The Trek-Segafredo rider was among the most impressive performances when the road climbed in the opening two weeks of the Giro, and he lay sixth overall on the second rest, only to crash heavily on the road to Sega di Ala on stage 17 and abandon the following day.
Ciccone’s Vuelta also ended prematurely due to a crash. He was 12th overall, with designs on moving up in the mountainous final days, when he crashed out of the race on stage 16.
“Without the bad luck, I’m certain I would have brought home something good, especially at the Giro d’Italia, where at a certain point I was in excellent condition,” Ciccone told La Gazzetta dello Sport (opens in new tab). “I was close to the podium but I fell on a descent on the stage to Sega di Ala.
“If you look at my results, [the season] was below my expectations.

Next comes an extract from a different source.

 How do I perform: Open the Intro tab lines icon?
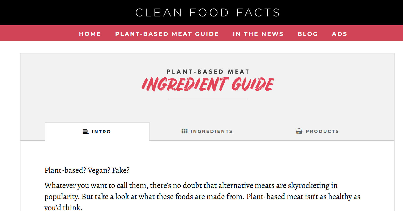[x=85, y=132]
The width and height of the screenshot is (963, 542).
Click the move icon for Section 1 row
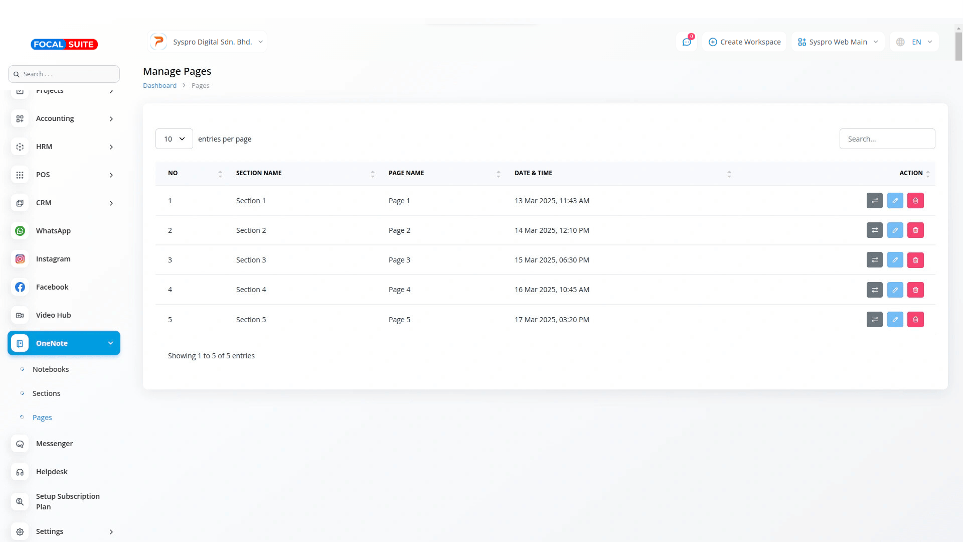(x=874, y=201)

But the [power] numbers that we have say I went better than I did in 2019. It’s just that two years ago, I focused on stage wins, whereas this time, I had to ride for GC.”
The 26-year-old was sufficiently encouraged to continue in the same manner in 2022, confirming that, for now at least, he has no plans to return to his previous existence as an aggressive hunter of stage wins.

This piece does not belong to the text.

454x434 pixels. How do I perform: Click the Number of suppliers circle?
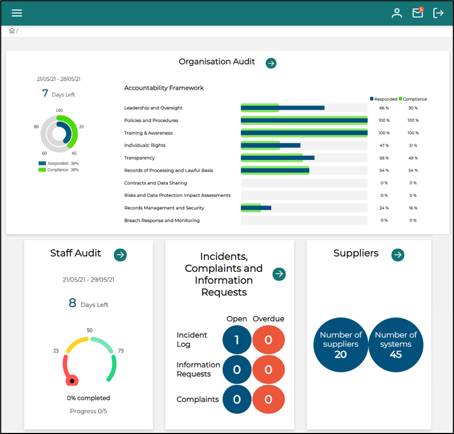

“Until I understand my real value [as a GC rider], I’d say no,” Ciccone explained. “If I’d finished the Giro or Vuelta this year, I’d know more. Even in Spain, where I wasn’t even at my best, I was still close to the top 10.
“Certainly, with riders like Pogačar, Roglič and Bernal in the gruppo, winning a Grand Tour becomes almost impossible, and I’ll have to reflect on it sooner or later. But for now, I’m staying as a GC rider.”
Ciccone began the 2021 Giro as the ‘wildcard’ in a Trek-Segafredo squad that was led by Vincenzo Nibali, but the Sicilian has ended his two-year stint at the team and he will race for Astana-Qazaqstan next season. Nibali’s lone success in Trek-Segafredo colours came at the Giro di Sicilia in October, while the veteran and Ciccone never quite dovetailed in the Grand Tours.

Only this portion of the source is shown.